Re: Extended Family Drama - Advice please :0(

  • tannymcgeetannymcgee member
    100 Comments
    edited December 2011
    I'm so sorry that you're dealing with.  Honestly, you really haven't done anything that should be offensive to anyone.  I think you need to have a talk with your mom, and say "I appreciate everything you and stepfather have done for me through the years, but I want my father to have his traditional role in my wedding.  I'm sorry if that bothers you but this is my decision and it is final."  

    Regarding the guest list, I'm sorry but this is another area where you have to firm.  Let them know that you would be happy to invite these extra guests but they will have to pay for them; you simply cannot afford it.  

    I know it sucks to have to have these kind of difficult conversations but you really haven't done anything wrong and need to just stand up to your mom.
    Married 4/30/11
  • calindicalindi member
    5000 Comments Second Anniversary Combo Breaker
    edited December 2011
    It's time to put your foot down and stand up for yourself.  Tantrums make you a bridezilla - being firm in your decisions makes you a self-respecting adult.

    Say to Mom, "I really care about Step-Dad, and I'm excited to have him at my wedding.  But I have always dreamed of having my Dad walk me down the aisle and dance with me at the wedding, so I will be doing that.  I'd be happy to save a different song for Step-Dad to dance with him later in the reception."

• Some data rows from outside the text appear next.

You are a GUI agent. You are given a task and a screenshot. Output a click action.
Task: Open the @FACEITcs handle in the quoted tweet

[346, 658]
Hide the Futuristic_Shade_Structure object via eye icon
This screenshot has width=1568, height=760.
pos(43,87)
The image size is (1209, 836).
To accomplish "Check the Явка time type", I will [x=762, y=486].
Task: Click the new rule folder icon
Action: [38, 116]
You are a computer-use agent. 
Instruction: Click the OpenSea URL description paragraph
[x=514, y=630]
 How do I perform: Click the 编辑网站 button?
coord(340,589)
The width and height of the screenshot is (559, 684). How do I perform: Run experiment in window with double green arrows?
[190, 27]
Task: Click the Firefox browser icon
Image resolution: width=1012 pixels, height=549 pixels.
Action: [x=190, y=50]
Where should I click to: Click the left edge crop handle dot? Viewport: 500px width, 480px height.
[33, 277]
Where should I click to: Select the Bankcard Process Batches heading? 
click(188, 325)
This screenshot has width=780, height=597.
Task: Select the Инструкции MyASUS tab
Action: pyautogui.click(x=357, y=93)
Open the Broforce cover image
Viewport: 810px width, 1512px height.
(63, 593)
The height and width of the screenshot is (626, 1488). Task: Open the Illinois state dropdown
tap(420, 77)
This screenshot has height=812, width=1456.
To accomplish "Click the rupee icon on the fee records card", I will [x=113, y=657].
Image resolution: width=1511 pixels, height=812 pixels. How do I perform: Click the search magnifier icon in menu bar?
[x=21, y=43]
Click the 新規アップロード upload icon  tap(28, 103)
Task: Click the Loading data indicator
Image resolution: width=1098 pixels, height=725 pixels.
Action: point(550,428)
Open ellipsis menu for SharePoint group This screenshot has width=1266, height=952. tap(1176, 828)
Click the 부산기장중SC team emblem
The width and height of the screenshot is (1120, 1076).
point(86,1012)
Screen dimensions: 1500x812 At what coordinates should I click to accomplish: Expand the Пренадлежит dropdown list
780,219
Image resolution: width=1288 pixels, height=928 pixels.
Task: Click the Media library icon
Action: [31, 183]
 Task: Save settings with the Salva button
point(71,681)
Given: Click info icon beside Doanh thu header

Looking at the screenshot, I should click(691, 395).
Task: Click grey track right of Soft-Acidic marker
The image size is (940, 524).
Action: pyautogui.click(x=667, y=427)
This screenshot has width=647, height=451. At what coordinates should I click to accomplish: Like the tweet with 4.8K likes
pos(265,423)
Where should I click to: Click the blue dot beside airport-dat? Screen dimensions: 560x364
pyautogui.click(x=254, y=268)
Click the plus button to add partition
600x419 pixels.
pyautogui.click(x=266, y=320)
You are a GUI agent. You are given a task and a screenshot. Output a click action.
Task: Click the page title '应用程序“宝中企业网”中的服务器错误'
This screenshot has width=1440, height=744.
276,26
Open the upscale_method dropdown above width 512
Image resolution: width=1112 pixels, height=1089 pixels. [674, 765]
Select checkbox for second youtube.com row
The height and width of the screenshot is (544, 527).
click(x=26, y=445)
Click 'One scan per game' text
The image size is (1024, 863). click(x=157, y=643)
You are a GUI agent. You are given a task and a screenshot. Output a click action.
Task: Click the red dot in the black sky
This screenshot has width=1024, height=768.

    Also, say to Mom, "I would really appreciate it if you would refrain from talking about my father negatively to me.  I understand you both didn't have the best of times, and that he wasn't always a perfect husband, but I want to build my own relationship with my father on my own terms."

    If Step-Dad says anything directly, tell him you care about him, and look forward to having him there and to take pictures with him on your big day.  If he brings up walking you down the aisle, kindly let him know that you appreciate that, but you've decided to walk down the aisle with your father.

    As far as adding more people, I assume you're sending out the invitations.  If your Mom is paying for the wedding, then let her know how much each additional person will be to attend.  If she's okay with that, then it's kind of her decision.  If she's not paying, tell her you need a list of X number of people, and if it's more, you'll be trimming the list as you see fit.  Your money, your wedding, your decision.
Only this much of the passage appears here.